Valuation Update and Stock Levels
The valuation matrix is constructive for ACC. Rolling the company’s valuation to June 2027, the EV/EBITDA stands at 10.5x, closely aligned with its seven-year average of 10.6x. At the current juncture, the stock trades at 9.7x FY26E and 8.4x FY27E EBITDA, presenting an attractive entry for long-term investors. Buying ACC at or below Rs 1,802 with a year-ahead target of Rs 2,128 is recommended, with pivotal support at Rs 1,778.
Outlook: High Growth Mosaic Amid Transitional Costs
The growth story at ACC remains compelling. The company continues to chalk up sustained volume and topline expansion, leveraging constructive management and dedicated capex deployment. While short-term profitability may be dampened by planned maintenance and higher MSA-linked volumes, the medium-term outlook is robust, underpinned by urban housing rebound, strong governmental policy momentum, and unwavering pricing discipline in its core markets.
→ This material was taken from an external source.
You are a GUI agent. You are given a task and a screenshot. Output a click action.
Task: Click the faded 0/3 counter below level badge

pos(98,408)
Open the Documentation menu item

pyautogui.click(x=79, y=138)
Investors should expect some volatility, but the overarching trajectory is optimistic.
Investor Takeaway
For savvy investors, ACC combines compelling valuation, clear sector leadership, and visible capacity expansion—creating an optimal environment for tactical positioning. Strategic entry is advised at or below Rs 1,802, with thoughtful accumulation on pullbacks to Rs 1,778 and a 12-month target of Rs 2,128. Monitoring cost normalization and volume ramp-up, particularly through the latter half of FY26, will be critical for maximizing returns.